Why Comprehension Instruction Matters

Many students can decode words fluently but still struggle to understand what they read. Comprehension is not an automatic byproduct of decoding — it is a complex cognitive skill that must be explicitly taught. Without deliberate instruction, students often rely on superficial strategies: hunting for keywords, guessing from context, or giving up when a text is challenging.

For educators, the goal is to make the invisible thinking of skilled readers visible and teachable. The strategies below are grounded in decades of literacy research and can be adapted across grade levels and subject areas.

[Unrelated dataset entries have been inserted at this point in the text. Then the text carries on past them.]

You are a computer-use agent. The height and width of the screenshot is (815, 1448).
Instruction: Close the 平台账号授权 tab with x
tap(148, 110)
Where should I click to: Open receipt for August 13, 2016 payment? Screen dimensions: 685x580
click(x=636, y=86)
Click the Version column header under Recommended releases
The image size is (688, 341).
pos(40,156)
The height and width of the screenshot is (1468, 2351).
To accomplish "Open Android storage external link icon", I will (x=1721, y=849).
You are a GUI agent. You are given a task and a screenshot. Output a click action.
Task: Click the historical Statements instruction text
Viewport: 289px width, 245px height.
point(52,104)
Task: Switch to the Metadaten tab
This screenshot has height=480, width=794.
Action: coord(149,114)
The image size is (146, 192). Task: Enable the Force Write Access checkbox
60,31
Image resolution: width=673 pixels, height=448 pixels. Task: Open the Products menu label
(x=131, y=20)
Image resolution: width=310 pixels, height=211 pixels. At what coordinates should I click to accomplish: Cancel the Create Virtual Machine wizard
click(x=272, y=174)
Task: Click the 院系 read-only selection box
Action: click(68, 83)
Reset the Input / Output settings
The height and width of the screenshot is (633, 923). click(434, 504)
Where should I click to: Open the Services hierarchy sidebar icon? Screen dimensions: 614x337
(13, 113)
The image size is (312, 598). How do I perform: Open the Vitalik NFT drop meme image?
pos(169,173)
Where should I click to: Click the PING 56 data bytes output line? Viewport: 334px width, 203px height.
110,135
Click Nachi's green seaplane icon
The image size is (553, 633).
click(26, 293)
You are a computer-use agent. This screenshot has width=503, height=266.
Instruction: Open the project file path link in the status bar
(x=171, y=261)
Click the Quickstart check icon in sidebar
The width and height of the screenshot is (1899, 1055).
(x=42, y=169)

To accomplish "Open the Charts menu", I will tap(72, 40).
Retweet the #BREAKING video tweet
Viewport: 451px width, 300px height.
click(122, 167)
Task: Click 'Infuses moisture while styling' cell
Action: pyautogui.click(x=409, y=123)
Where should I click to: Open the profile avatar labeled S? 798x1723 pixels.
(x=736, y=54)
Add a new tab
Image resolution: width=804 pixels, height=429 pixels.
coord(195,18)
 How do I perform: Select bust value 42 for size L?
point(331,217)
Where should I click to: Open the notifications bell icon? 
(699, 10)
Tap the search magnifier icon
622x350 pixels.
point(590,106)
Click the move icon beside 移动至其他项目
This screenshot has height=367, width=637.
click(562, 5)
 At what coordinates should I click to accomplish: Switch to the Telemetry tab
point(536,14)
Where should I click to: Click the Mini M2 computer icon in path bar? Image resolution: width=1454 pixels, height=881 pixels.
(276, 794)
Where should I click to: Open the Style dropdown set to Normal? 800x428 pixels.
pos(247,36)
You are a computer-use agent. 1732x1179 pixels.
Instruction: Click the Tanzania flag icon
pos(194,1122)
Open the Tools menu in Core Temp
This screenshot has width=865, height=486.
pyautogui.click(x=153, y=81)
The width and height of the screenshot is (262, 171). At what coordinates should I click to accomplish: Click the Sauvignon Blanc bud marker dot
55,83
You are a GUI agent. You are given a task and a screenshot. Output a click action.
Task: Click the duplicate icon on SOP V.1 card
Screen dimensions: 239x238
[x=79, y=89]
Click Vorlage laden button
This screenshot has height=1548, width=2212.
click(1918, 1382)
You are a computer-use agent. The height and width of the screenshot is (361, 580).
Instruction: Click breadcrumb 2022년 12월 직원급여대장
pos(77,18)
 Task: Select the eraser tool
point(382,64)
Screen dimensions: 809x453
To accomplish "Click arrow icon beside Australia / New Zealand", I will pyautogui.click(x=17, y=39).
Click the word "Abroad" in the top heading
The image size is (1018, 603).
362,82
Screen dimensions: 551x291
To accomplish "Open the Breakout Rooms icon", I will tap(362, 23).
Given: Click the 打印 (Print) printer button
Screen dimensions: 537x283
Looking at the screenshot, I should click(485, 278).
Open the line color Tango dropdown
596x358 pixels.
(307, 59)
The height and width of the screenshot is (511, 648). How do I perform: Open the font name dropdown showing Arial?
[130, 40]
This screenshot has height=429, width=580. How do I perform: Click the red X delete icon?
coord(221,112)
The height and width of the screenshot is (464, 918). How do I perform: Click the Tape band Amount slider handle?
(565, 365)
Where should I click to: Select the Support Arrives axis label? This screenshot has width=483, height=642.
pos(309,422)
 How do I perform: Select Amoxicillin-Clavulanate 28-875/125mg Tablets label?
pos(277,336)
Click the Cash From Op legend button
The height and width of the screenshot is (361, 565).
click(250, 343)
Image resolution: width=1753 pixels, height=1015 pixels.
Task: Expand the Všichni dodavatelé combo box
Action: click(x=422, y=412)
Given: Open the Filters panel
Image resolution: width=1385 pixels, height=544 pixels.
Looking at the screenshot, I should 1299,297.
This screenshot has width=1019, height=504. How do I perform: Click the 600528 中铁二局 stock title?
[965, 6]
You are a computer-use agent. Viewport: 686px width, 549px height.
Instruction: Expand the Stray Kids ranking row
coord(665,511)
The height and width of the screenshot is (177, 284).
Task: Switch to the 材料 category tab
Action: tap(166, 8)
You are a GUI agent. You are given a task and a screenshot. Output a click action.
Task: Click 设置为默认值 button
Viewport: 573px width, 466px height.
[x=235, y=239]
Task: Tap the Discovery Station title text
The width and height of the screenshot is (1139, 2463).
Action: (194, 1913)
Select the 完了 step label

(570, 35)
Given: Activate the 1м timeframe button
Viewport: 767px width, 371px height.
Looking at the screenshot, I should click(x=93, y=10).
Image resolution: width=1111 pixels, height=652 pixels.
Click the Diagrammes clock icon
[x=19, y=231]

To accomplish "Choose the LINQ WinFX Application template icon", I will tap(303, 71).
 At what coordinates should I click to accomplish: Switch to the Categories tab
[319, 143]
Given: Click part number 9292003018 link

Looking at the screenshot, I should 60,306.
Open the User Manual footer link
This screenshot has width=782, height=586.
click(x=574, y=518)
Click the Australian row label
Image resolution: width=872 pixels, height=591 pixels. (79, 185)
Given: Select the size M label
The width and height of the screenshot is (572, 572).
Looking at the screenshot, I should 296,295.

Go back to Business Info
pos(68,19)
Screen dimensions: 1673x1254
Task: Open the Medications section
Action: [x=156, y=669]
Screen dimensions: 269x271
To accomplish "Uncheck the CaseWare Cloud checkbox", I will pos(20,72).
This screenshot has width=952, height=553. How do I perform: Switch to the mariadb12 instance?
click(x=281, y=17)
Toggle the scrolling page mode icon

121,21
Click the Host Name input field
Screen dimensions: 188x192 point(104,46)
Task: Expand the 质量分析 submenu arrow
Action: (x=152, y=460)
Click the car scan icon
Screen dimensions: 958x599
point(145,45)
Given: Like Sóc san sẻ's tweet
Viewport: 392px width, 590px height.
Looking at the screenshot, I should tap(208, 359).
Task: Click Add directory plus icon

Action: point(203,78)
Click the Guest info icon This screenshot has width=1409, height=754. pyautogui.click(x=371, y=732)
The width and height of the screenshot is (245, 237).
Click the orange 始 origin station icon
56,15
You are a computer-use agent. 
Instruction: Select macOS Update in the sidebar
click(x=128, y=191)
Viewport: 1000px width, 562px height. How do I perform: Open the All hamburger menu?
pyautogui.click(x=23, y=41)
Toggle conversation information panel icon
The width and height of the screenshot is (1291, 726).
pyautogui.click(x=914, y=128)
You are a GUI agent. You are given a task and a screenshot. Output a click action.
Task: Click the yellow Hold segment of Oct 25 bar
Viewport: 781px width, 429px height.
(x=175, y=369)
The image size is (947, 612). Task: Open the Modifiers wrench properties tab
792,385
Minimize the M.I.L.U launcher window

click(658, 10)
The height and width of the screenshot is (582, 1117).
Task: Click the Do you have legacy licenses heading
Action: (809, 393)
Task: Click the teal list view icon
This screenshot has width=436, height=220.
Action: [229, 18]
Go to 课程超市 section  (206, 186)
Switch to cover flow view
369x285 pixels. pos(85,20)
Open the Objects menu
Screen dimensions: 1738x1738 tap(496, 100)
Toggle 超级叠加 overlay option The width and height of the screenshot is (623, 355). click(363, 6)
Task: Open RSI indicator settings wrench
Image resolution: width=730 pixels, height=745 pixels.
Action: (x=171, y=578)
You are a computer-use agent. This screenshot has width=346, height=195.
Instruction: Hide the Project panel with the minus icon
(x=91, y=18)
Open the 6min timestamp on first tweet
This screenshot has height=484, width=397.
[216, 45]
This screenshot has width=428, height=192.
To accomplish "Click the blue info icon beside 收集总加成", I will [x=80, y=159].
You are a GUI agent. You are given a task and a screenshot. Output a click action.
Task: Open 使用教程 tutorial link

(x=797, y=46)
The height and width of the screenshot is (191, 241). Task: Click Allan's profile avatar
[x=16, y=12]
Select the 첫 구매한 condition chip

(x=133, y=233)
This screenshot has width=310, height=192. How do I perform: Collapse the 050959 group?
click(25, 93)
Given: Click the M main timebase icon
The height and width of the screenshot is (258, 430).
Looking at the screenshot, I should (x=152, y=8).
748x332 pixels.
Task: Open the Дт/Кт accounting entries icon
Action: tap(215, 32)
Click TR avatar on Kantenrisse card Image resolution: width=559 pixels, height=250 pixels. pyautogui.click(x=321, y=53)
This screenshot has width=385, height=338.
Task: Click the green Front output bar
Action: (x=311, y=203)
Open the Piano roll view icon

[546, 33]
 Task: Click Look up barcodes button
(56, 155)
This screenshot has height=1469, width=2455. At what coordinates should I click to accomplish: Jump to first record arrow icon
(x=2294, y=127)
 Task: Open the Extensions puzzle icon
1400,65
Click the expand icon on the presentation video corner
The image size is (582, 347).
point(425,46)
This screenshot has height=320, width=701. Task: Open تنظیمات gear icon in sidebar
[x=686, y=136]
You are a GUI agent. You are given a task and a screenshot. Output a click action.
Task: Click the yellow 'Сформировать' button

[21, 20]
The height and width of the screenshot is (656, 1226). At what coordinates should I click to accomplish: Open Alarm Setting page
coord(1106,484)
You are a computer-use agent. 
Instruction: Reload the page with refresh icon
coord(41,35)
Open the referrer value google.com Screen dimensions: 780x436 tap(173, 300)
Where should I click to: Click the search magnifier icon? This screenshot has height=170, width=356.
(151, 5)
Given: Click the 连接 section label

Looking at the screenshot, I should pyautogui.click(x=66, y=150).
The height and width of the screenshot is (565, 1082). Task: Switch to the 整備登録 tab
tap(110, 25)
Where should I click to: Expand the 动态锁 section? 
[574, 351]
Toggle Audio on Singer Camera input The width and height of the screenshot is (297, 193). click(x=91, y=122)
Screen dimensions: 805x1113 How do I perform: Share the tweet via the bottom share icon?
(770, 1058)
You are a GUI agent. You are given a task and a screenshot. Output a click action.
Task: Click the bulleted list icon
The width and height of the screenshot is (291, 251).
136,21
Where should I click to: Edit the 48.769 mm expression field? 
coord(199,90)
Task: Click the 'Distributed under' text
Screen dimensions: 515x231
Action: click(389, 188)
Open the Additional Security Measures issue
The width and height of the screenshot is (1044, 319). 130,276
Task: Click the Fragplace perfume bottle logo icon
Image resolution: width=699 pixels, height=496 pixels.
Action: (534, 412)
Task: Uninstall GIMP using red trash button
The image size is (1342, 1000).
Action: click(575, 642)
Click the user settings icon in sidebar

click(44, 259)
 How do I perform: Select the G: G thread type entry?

1. Explicit Strategy Instruction

Research consistently supports explicit comprehension strategy instruction — teaching specific strategies directly, modelling their use, and providing guided practice before expecting independent application. Effective strategies to teach explicitly include:

  • Predicting: Using text features (title, headings, images) to anticipate content.
  • Visualising: Creating a mental image of what is described.
  • Making inferences: Reading between the lines using text clues and background knowledge.
  • Identifying main ideas: Distinguishing central points from supporting details.
  • Monitoring comprehension: Recognising when meaning has broken down and knowing what to do about it.

Use the I Do, We Do, You Do gradual release model: model the strategy yourself, practice it together with the class, then support independent application before letting students work autonomously.

2. Think-Alouds: Making Expert Thinking Visible

A think-aloud is one of the most powerful instructional tools available. As you read a passage aloud to your class, narrate your own thinking in real time: "I'm confused here — let me re-read that sentence... Okay, I think the author means..." This demystifies expert reading and shows students that skilled readers actively manage meaning rather than passively receiving it.

Think-alouds work across all age groups and subjects. A science teacher modelling how they read a complex diagram, or a history teacher narrating how they identify bias in a primary source, is doing invaluable comprehension instruction.

3. Text-Based Discussion

High-quality discussion of texts — where students must support claims with specific evidence from the reading — builds comprehension while developing critical thinking and oracy simultaneously. Productive discussion structures include:

  • Socratic Seminar: Students lead a structured discussion using prepared questions, with the teacher facilitating rather than directing.
  • Literature Circles: Small groups read and discuss a shared text with rotating roles (summariser, questioner, connector, vocabulary finder).
  • Turn-and-Talk: Brief paired discussions at key points during a read-aloud keep all students actively processing rather than passively listening.

4. Building Background Knowledge Intentionally

Background knowledge is perhaps the greatest predictor of reading comprehension. Students who know a lot about a topic comprehend texts about it far more easily — they can fill in gaps, make inferences, and identify what's important. Yet background knowledge is often invisible in comprehension instruction.

Practical approaches:

  • Use knowledge-building curriculum sequences where topics are explored across multiple texts over time rather than through isolated passages.
  • Pre-teach key concepts and vocabulary before students encounter a text, not after.
  • Use rich non-fiction, video, and primary sources to build domain knowledge across the curriculum, not only in English class.

5. Questioning at Multiple Levels

Not all questions are equal. Bloom's Taxonomy provides a useful framework for designing questions that move students beyond surface-level recall:

LevelExample Question Stem
Remember"What happened when…?"
Understand"In your own words, explain why…"
Apply"How would this information help someone who…?"
Analyse"What is the author's purpose in including…?"
Evaluate"Do you agree with the author's argument? Why or why not?"
Create"Using what you read, write your own…"

A balanced mix of question levels ensures students both understand the text and think critically about it.

Assessment That Informs Instruction

Comprehension instruction works best when teachers use ongoing formative assessment to identify where students are struggling. Exit tickets asking students to summarise the day's reading in two sentences, or to write one question the text raised for them, provide immediate, actionable data. Use this information to decide which strategies need more modelling, which students need small-group support, and which topics need more background knowledge building before reading can be productive.

Great comprehension instruction is not a programme — it's a habit of thinking about reading, demonstrated consistently across every text, every lesson, every subject area.